WORK ORDER
Copy exactly the lines from the one containing "At what coordinates" through the last line of the records below, both included, and leave out the pictures.

Pixel coordinate grounding data:

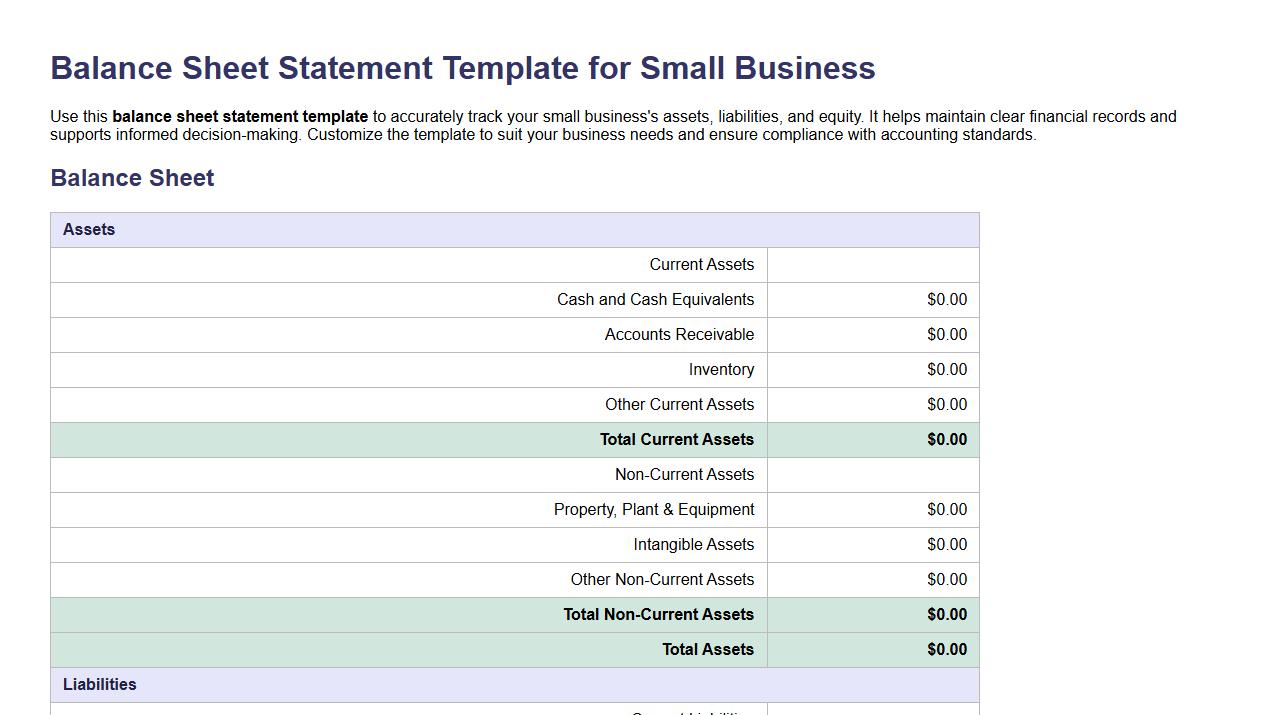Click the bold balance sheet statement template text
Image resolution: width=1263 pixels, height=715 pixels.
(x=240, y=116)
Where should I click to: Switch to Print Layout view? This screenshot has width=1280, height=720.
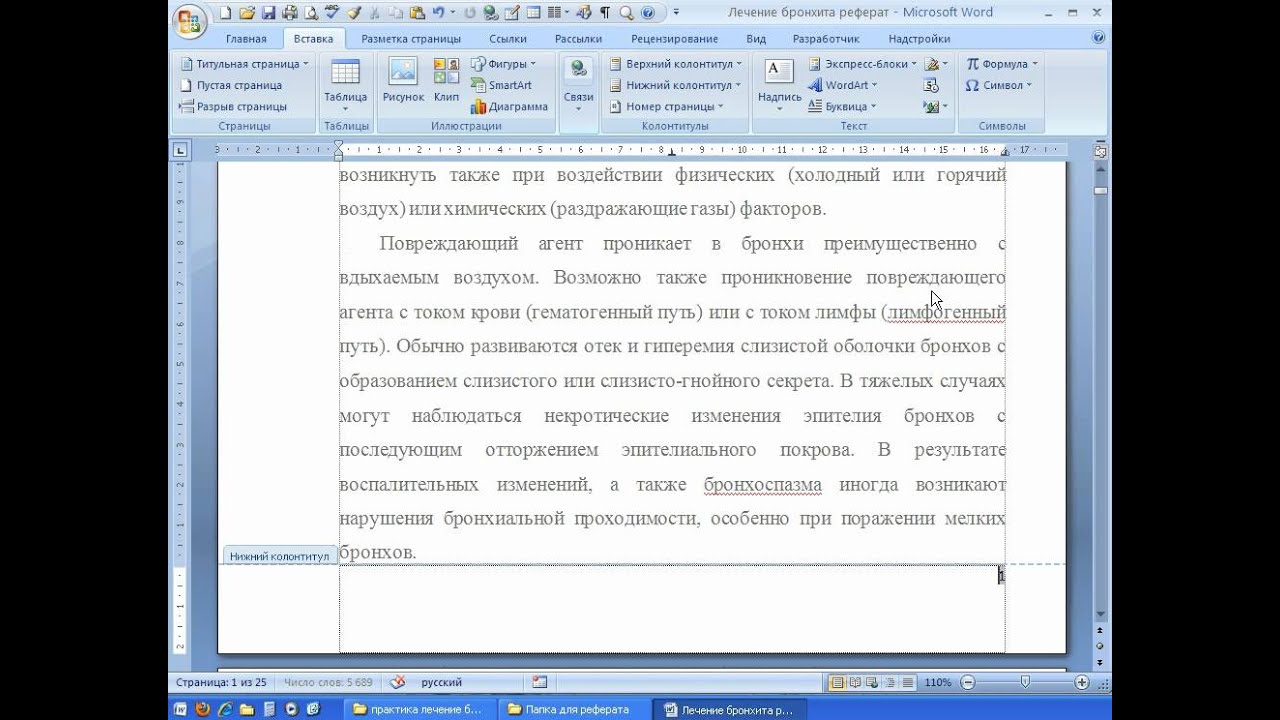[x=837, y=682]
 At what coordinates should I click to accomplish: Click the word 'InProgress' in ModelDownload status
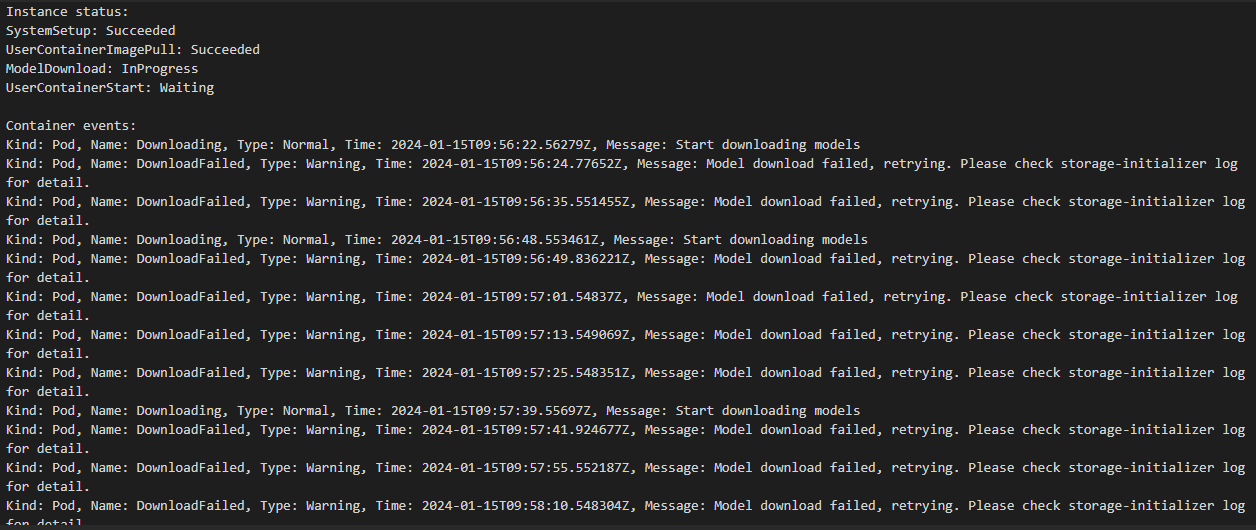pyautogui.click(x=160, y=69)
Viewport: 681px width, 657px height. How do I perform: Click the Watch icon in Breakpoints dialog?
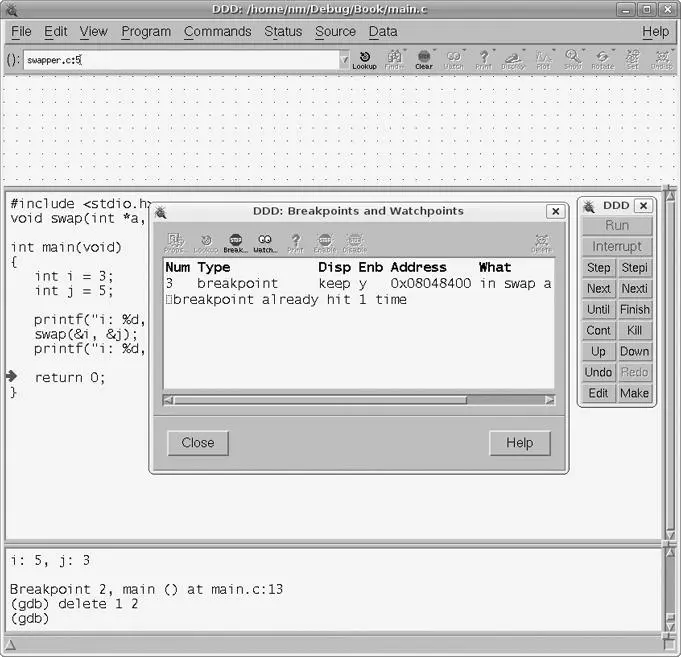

WORKED SOLUTION
 At what coordinates should I click to accomplish: Click the word 'InProgress' in ModelDownload status
pyautogui.click(x=160, y=69)
Viewport: 681px width, 657px height. How do I perform: Click the Watch icon in Breakpoints dialog?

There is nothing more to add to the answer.